#### [처리할 자료]

—————

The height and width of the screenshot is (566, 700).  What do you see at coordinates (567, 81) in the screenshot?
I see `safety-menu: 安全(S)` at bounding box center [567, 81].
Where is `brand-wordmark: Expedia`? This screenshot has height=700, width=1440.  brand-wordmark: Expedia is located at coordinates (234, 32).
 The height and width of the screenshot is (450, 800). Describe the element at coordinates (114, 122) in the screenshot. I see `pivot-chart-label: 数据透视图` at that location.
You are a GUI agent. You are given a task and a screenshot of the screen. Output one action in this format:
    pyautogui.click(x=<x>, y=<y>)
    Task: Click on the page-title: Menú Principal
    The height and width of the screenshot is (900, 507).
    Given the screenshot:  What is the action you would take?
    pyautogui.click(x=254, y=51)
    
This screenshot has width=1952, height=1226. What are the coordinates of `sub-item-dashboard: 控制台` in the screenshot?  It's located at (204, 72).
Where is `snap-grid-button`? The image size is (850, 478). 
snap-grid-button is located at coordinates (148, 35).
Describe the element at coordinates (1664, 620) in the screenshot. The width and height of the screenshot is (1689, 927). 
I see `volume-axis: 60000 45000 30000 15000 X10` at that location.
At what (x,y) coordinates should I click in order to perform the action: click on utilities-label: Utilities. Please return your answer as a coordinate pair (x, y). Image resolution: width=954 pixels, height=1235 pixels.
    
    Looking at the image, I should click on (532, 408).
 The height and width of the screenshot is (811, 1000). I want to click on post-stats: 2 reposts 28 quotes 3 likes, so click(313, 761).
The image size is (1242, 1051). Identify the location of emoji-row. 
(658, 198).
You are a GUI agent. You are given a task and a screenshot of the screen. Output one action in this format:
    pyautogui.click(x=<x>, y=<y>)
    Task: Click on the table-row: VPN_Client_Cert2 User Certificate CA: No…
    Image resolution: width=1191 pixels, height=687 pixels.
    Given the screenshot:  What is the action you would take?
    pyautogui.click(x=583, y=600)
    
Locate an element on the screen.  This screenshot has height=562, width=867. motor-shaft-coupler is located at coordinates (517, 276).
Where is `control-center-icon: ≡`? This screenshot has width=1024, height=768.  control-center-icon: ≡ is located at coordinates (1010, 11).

—————

#### [과제 지시]
"The image size is (1242, 1051)."이 있는 줄부터 "(658, 198)."가 있는 줄까지, 양 끝 줄을 포함한 자료만 입력과 출력 두 열의 CSV로 바꾸세요. 답이 아닌 글은 입력 열에, 그에 딸린 답은 출력 열에 넣어 한 건마다 한 행을 쓰고, 각 값은 큰따옴표로 감싼 한 필드로 두되 줄바꿈은 공백으로 바꾸세요.

#### [과제 결과]
입력,출력
"The image size is (1242, 1051). Identify the location of emoji-row.","(658, 198)."